Ren Guang yi is somewhere up in that neck of the woods too. Chen Taiji from Chen Xiao wang.


----------



## Xue Sheng (Jul 11, 2006)

pstarr said:
			
		

> Whatever you do, don't give up! You'll ultimately find what you've been looking for...


 
I could start quoting Robert Frost, but then I would just be getting silly, so I won't.

I'm not giving up, just reorienting and taking a minute to look around. 

I have been in this way to long to stop.

Thanks.



			
				clfsean said:
			
		

> Ren Guang yi is somewhere up in that neck of the woods too. Chen Taiji from Chen Xiao wang.


 
 Thanks


----------



## Laoshi77 (Jul 13, 2006)

'Xue Sheng', I guess it depends on who's teaching what, in respect to Yang or Chen, all aspects to the teaching have similarities. There are of course the same movements in all forms of Taiqiquan, it depends on the individual; you can practice the techniques/stances low or higher. Different means towards the same end, as some like to put it. 

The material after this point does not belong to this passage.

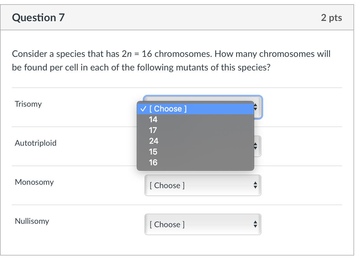Image resolution: width=362 pixels, height=262 pixels.
Task: Click the up/down arrow icon beside Autotriploid
Action: point(255,146)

Yang itself has splintered into other forms and philosophies in respect to fighting, _Ru Yi _for example, where the fighting aspect is most important. The practising of forms can become too great that one can lose the understanding of what is knowledge.

Best wishes.


----------



## Xue Sheng (Jul 13, 2006)

Laoshi77 said:
			
		

> 'Xue Sheng', I guess it depends on who's teaching what, in respect to Yang or Chen, all aspects to the teaching have similarities. There are of course the same movements in all forms of Taiqiquan,


 
Well, yes and no. The names are the same but the forms can be very different. Chen is similar to Zhaobao in appearance but not as similar to Yang. The underlying philosophy however is very similar. 



			
				Laoshi77 said:
			
		

> it depends on the individual; you can pactice the techniques/stances low or higher. Different means towards the same end, as some like to put it. .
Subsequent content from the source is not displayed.